When Darrell Steinberg meets this morning with reporters to talk about the state budget, it might be the first time ever that a legislative leader was relieved to take questions from the press.

As tough as the questions may get, it’s still got to be a relief from the pasting the state Senate’s Democratic leader is taking from his erstwhile allies.

With the state facing a $24.3 billion hole in next year’s budget, Steinberg and Assembly Speaker Karen Bass face the no-fun-at-all job of convincing Democrats that the only way to keep the state out of the fiscal dumper is by slashing the very programs the party has fought for for years.

So far, it hasn’t gone well.

Both legislative leaders took a whack last month when voters overwhelmingly rejected five ballot measures that were part of budget deal they helped broker last February. The vote not only eliminated $6 billion in new revenue from the 2009-10 budget, but also dumped the proposed spending cap that was just about the only political fig leaf for the handful of Republicans who backed the budget compromise.

With any prospect of a spending cap vanished, those GOP votes for any revenue increases – also known as tax hikes – are going to be hard to recover.

But as Steinberg and Bass try and work out a new budget deal, they’re taking fire from the left.

Take, for example, the headline on a piece Monday on the progressive Calitics web site: “Examining Democrats’ Failed Budget Leadership.”

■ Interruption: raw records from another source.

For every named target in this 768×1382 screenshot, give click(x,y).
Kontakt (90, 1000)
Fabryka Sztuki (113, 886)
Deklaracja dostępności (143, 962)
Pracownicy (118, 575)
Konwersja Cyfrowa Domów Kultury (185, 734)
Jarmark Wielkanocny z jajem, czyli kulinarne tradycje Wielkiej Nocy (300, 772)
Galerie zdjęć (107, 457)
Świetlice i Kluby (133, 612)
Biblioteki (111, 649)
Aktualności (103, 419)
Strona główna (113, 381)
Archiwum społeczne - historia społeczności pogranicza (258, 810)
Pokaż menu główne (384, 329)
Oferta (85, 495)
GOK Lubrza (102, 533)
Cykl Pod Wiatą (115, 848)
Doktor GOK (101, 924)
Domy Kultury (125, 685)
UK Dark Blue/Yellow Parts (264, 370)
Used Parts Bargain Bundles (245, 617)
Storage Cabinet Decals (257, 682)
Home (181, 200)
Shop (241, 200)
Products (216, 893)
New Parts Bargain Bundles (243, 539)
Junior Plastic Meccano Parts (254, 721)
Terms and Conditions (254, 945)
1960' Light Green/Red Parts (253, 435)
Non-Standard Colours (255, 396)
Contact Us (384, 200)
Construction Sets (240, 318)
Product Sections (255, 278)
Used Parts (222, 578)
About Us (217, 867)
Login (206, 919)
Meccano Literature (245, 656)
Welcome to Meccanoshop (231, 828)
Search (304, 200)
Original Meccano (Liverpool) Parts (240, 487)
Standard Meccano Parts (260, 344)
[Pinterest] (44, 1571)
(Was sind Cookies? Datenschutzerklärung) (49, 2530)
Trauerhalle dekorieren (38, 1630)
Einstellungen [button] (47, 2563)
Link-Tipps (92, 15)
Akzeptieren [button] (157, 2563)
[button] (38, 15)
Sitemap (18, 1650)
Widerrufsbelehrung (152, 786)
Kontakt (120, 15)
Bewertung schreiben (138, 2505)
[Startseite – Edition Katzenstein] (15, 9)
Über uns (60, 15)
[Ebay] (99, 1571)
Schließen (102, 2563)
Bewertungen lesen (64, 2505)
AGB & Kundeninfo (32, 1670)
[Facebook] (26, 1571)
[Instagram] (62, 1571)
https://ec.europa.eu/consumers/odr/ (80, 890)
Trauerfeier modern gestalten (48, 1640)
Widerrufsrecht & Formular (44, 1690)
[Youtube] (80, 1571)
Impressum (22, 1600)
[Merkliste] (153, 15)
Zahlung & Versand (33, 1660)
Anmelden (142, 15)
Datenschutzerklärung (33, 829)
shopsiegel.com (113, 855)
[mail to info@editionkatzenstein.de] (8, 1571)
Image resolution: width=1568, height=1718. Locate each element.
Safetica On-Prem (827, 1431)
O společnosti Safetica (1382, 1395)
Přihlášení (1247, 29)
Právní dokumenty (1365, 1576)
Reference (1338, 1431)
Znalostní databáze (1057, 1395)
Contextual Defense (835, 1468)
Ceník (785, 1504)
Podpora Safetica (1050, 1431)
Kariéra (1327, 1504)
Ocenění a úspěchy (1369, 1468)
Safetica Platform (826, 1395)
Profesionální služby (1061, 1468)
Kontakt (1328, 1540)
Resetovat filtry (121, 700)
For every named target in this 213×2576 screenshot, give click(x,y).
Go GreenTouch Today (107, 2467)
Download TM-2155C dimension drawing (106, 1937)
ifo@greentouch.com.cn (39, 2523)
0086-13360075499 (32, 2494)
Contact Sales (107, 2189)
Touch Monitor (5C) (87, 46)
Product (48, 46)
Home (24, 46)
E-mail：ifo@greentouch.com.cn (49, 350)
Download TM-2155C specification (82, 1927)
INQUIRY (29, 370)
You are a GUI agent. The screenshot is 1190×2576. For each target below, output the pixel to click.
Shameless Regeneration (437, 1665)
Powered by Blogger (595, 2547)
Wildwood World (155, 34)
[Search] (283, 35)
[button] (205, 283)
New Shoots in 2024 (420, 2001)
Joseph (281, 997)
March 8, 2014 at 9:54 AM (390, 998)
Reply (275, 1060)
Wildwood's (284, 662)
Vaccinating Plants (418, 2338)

By being willing to accept deep cuts in programs, Steinberg and other party leaders are proving “that Democrats cannot be counted on to defend the people who voted for them,’’ said Robert Cruickshank, the story’s author.

Then there’s David Sanchez, president of the California Teachers Association, who admits that tough decisions have to be made. Those decisions, however, shouldn’t hit the state’s schools.

“Rather than giving tax breaks to big businesses, lawmakers need to reinvest in our future: our children,” he said.

Public employee unions, typically the bluest of blue staters, put around $2 million into the campaign against the Democrat-backed ballot measures and are fighting any suggestion that the state needs to cut programs – and workers.

AFSCME California, which represents thousands of state employees, has put together a package of new taxes and revenue boosts that would bring the state as much as $44 billion a year and union leaders are asking Democratic legislators why they won’t support it.

Republicans will be held to blame if legislators don’t put together a budget based on “progressive taxation,’’ wrote Willie Pelote, the union’s top political guy.

“That’s assuming the Democrats … develop the requisite backbone to stand firm this time around,’’ he added.

With friends like these …

The attacks show just how tough it’s going to be for Democrats to agree on the cuts needed to close the massive budget gap, especially if Republicans, as has been their wont, sit with their fingers in their ears and repeat their mantra: “No new taxes. No new taxes.”

For Democrats, and the state as a whole, the budget dilemma now is a matter of selecting the least bad alternatives. There’s not a choice that going to win Steinberg or anyone else any friends, which is why talking with reporters this morning may be the easiest part of his day.

John Wildermuth is a longtime reporter on California politics.